[Saved entries]
=== Section Start ===

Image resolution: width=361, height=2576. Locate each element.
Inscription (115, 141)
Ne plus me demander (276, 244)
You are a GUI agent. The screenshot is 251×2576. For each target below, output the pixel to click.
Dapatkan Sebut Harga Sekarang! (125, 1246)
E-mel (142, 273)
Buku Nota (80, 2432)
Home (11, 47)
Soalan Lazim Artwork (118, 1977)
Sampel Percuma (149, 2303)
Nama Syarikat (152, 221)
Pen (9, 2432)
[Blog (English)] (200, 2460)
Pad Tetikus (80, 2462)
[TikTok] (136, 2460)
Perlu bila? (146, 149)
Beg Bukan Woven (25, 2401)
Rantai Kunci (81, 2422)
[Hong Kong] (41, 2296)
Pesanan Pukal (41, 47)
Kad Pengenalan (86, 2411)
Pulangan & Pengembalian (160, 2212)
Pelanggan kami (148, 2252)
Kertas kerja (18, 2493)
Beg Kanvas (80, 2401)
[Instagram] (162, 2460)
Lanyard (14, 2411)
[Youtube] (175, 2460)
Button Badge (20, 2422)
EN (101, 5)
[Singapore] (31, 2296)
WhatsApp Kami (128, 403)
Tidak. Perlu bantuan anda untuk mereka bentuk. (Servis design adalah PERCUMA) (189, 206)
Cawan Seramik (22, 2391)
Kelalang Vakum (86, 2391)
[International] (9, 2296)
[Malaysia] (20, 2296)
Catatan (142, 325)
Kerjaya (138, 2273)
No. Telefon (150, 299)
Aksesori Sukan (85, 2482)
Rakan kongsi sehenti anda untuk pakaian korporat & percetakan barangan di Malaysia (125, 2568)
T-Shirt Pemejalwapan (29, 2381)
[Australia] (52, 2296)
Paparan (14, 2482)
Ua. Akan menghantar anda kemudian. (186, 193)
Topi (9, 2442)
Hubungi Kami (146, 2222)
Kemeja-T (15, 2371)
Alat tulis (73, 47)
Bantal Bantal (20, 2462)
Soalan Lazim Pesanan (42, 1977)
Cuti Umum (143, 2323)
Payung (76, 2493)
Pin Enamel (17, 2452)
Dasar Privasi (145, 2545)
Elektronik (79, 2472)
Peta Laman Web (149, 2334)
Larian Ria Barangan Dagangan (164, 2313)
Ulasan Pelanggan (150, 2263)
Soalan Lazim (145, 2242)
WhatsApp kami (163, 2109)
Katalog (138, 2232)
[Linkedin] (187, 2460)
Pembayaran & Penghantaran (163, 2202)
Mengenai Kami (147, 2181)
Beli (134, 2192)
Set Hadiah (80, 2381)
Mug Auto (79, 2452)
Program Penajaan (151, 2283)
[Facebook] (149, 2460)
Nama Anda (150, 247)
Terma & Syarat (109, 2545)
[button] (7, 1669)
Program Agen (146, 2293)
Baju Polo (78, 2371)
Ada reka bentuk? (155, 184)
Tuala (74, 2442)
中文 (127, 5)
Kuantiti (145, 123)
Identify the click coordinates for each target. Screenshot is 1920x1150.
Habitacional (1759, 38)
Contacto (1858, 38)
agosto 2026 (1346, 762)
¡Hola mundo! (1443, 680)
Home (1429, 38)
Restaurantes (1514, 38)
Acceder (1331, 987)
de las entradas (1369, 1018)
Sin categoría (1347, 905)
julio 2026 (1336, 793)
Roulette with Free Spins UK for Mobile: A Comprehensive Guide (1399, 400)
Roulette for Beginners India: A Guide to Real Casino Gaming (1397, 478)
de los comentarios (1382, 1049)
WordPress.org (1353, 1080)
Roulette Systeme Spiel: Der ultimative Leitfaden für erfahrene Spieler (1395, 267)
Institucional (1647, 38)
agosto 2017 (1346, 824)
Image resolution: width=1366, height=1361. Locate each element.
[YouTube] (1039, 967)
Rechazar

=== Section End ===

• _What you are asked to do_
Reproduce only the lines above, starting at the line with "You are a GUI" and ending at the line with "Alat tulis (73, 47)", exactly as written.

• _Result of this task_
You are a GUI agent. The screenshot is 251×2576. For each target below, output the pixel to click.
Dapatkan Sebut Harga Sekarang! (125, 1246)
E-mel (142, 273)
Buku Nota (80, 2432)
Home (11, 47)
Soalan Lazim Artwork (118, 1977)
Sampel Percuma (149, 2303)
Nama Syarikat (152, 221)
Pen (9, 2432)
[Blog (English)] (200, 2460)
Pad Tetikus (80, 2462)
[TikTok] (136, 2460)
Perlu bila? (146, 149)
Beg Bukan Woven (25, 2401)
Rantai Kunci (81, 2422)
[Hong Kong] (41, 2296)
Pesanan Pukal (41, 47)
Kad Pengenalan (86, 2411)
Pulangan & Pengembalian (160, 2212)
Pelanggan kami (148, 2252)
Kertas kerja (18, 2493)
Beg Kanvas (80, 2401)
[Instagram] (162, 2460)
Lanyard (14, 2411)
[Youtube] (175, 2460)
Button Badge (20, 2422)
EN (101, 5)
[Singapore] (31, 2296)
WhatsApp Kami (128, 403)
Tidak. Perlu bantuan anda untuk mereka bentuk. (Servis design adalah PERCUMA) (189, 206)
Cawan Seramik (22, 2391)
Kelalang Vakum (86, 2391)
[International] (9, 2296)
[Malaysia] (20, 2296)
Catatan (142, 325)
Kerjaya (138, 2273)
No. Telefon (150, 299)
Aksesori Sukan (85, 2482)
Rakan kongsi sehenti anda untuk pakaian korporat & percetakan barangan di Malaysia (125, 2568)
T-Shirt Pemejalwapan (29, 2381)
[Australia] (52, 2296)
Paparan (14, 2482)
Ua. Akan menghantar anda kemudian. (186, 193)
Topi (9, 2442)
Hubungi Kami (146, 2222)
Kemeja-T (15, 2371)
Alat tulis (73, 47)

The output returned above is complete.